In our passage today, Jacob is still manipulating, but this time he does it with gifts. He thinks if he gives his brother enough gifts then Esau will forgive him and not be angry any longer. He sent the gifts on ahead with servants to soften Esau’s heart. Nevertheless, Jacob remained fearful for his very life. What would Esau say, what would he do? When Jacob left many years before, his brother was so angry he could kill him. Would this still be the case?
Since Jacob left his brother, God had been working on his heart and Jacob had become a broken man. Now, right before Jacob is to meet up with Esau, an angel wrestles with him. Jacob was used to getting his way and while the angel told Jacob to let him go, Jacob refused unless the angel would bless him. The angel did bless him, but not before knocking his hip out of joint thus causing Jacob (now known as Israel) to walk with a limp.

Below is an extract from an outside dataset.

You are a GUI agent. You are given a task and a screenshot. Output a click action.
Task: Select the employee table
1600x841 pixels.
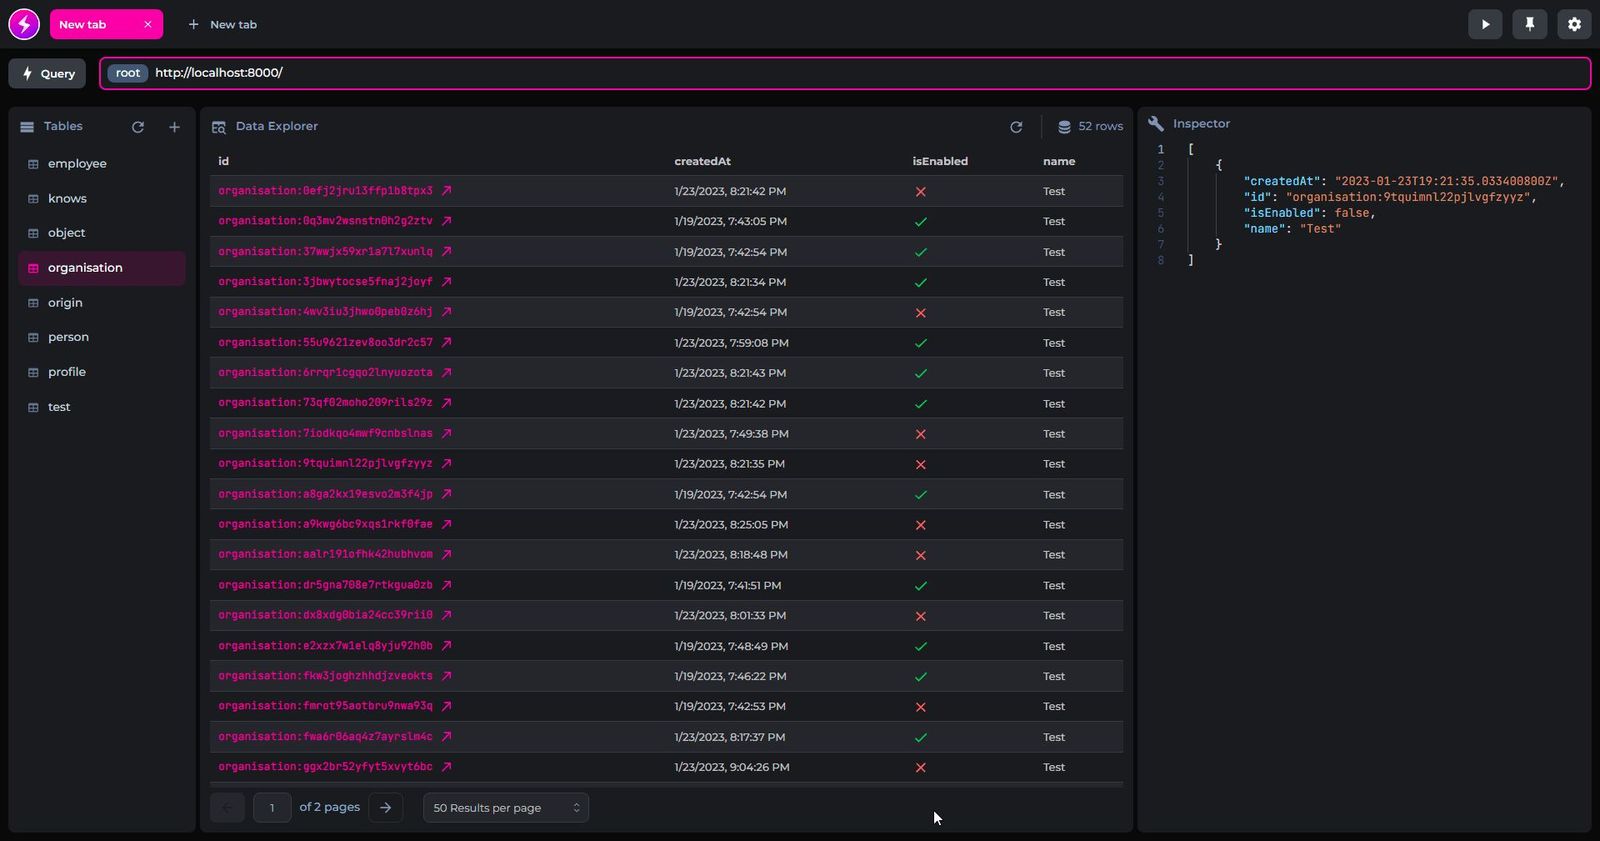[77, 164]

Brokenness is a wonderful and painful state, but the perfect place for fathers. God pursued Jacob on several occasions, just as God has pursued you. Like you, Jacob didn’t always have God’s interest in mind. Nevertheless, God knew Jacob needed a revelation of his own depravity and ultimate dependency on Father God. While Jacob may have been known as the deceiver, in our reading today, he has an encounter with God and is given a new name and a limp. No father can truly be an effective dad unless he has had a name change and is broken. Before I came to Christ I was a sinner with the potential of being a very bitter person. Once I came to know the Lord I was renamed and God calls me a saint. Sure I sin just like you, but now my identity as a child of God is a saint. In addition to a new identity I walk with a limp because, like Jacob I have walked through times of brokenness. We will never reach our potential as a father unless we are broken. What are we broken from? Pride, great reputation, being liked by everyone, looking nice, owning a nice home, driving a nice car etc., are all areas where God desires to break us. So am I saying we shouldn’t desire a nice car or want to be liked by everyone? No, but when these issues come before our devotion and love of God, we need to be broken.
I work with pastors and one of the most challenging areas of pastoring is measuring success. Most pastors measure success by the size of the church they lead. In our modern-day world of “mega churches” many pastors think they are failures because they lead a small church. Ideally, pastors should measure their success by the effectiveness of the church to make disciples. When pastors realize it’s not size but discipleship that matters, it’s usually due to being broken. When a pastor is broken, he regains a deep abiding love for God and stops comparing himself with the pastor down the road.
Dad, realize your number one priority is to know God. To know God is to enjoy him and desire to lay everything else down that stands in the way of loving God. Jacob walked with a limp and we should as well. The limp indicates that we are broken. Pride causes us to resist God and his love for us. Don’t compare yourself with other dads, seek the Lord and be broken to his purposes. When you walk in brokenness you will be the father your children need.